Monday, 20 May 2013

Keep 'em tight, Part 2.

Keep 'em tight was about the ramifications of excessive gut permeability, a.k.a."Leaky Gut".
Graphic From:
Almost as an afterthought, I added to that post a link to Physiology and Immunology of Digestion. As this article is interesting & informative and since only 706 people have read the first post since it was published (the link was added quite some time later), I thought that I'd give it another airing, with a picture to make the post more attractive.


Kade Storm A.K.A. Hedonist said...

This, I believe, can explain why a sub-set of low-carbers and paleo converts seem to experience improvements. I think a diet with lesser bulk and bacteria promoting properties, coupled with easily digesting fat and protein in the form of fresh meat, eggs, etc., can help with the healing process.

Charles Grashow said...

The take home message is very simple. If you have severe metabolic problems the answer is not simply carbohydrate restriction. It also involves protein limitation, to adequate but not gluconeogenic levels. Low carb, adequate protein, high fat. With the emphasis on the fat.

The high fat brigade are correct.


Accumulating evidence suggests that low-carbohydrate, high-fat diets are safe and effective to reduce glycemia in diabetic patients without producing significant cardiovascular risks. Most of these studies have been carried out specifically restricting carbohydrates, which tends to lead to increased protein intake, thus reducing the ketosis.

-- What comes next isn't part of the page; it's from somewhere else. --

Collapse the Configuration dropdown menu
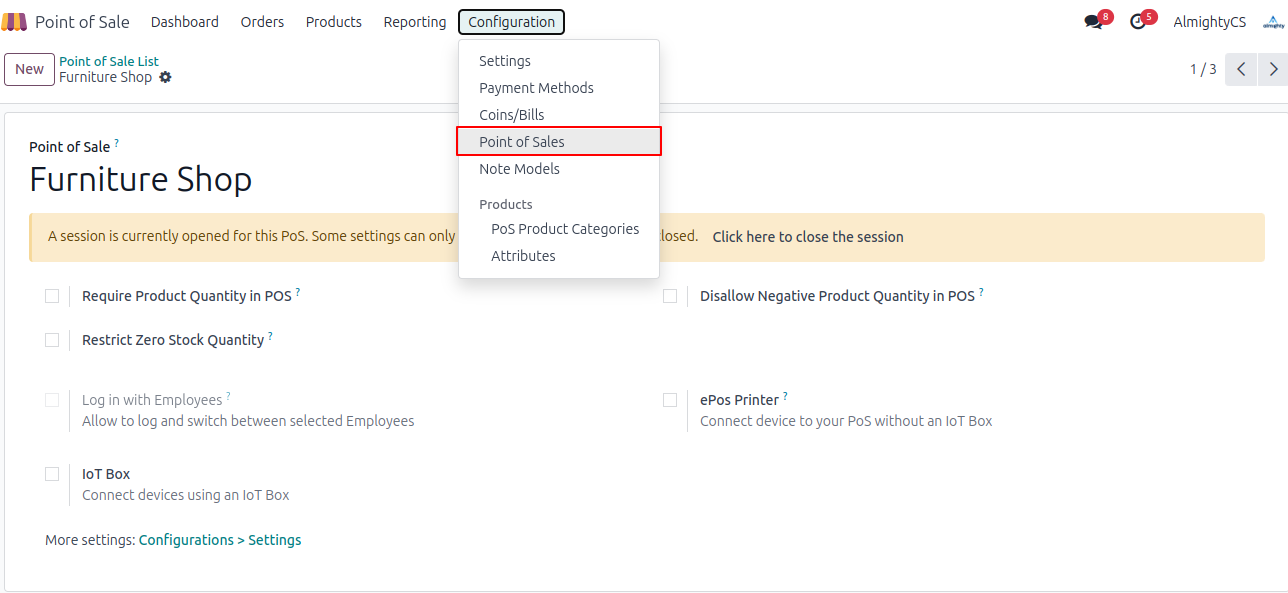1288x593 pixels. (511, 22)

However, diets that limit protein as well as carbohydrates, entailing a composition very high in fat, appear even more effective to reduce glucose and whole-body glucose metabolism in humans. In animal models, low-carbohydrate, high-protein diets do not produce ketosis or reduce glycemia but rather cause obesity. However, limiting both protein and carbohydrates as in a classic ketogenic diet remarkably reduces blood glucose in animal models of type 1 and type 2 diabetes and reverses diabetic nephropathy. Future studies should assess if ketogenic diets would be effective to reverse diabetic complications in humans.

Nigel Kinbrum said...

That study is looking at serum glucose. In people with fat bellies, the invisible elephant is serum NEFAs. In the short term, keto diets reduce serum glucose. If weight is lost and the fat belly goes away, there isn't a problem with keto diets, long-term.

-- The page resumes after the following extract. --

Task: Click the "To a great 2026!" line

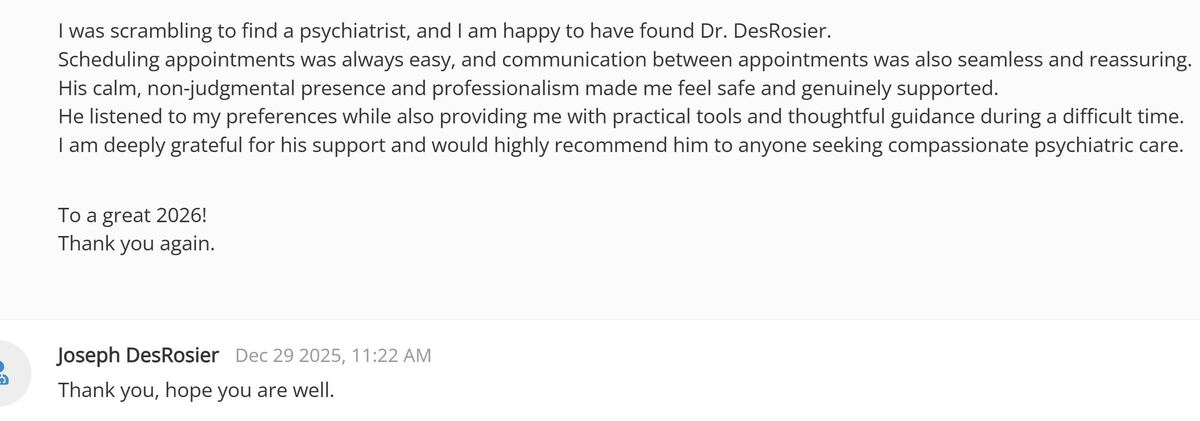Action: coord(134,213)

A problem only occurs if the Taubsian dream/nightmare of "You can be as gluttonous as you like..." is observed. If too much fat is eaten (e.g. JM's several sticks of butter on the plate) and the fat belly isn't lost, hepatic IR develops and serum glucose rises ever higher and higher. Glycosolve, anyone?

Nigel Kinbrum said...


Kade Storm A.K.A. Hedonist said...

"The high fat brigade are correct." <- Not really.

". . .appear even more effective to reduce. . ." <- Yeah, so we move from protein is bad to just less effective, to is certainly bad, to a bunch of other leaps in logic. Ketogenic approach is certainly worthwhile for extreme cases, but neurotic micromanagement of protein from whole food sources--where it can't be avoided with the fat--is probably the reason why people get in these complicated situations in the first place.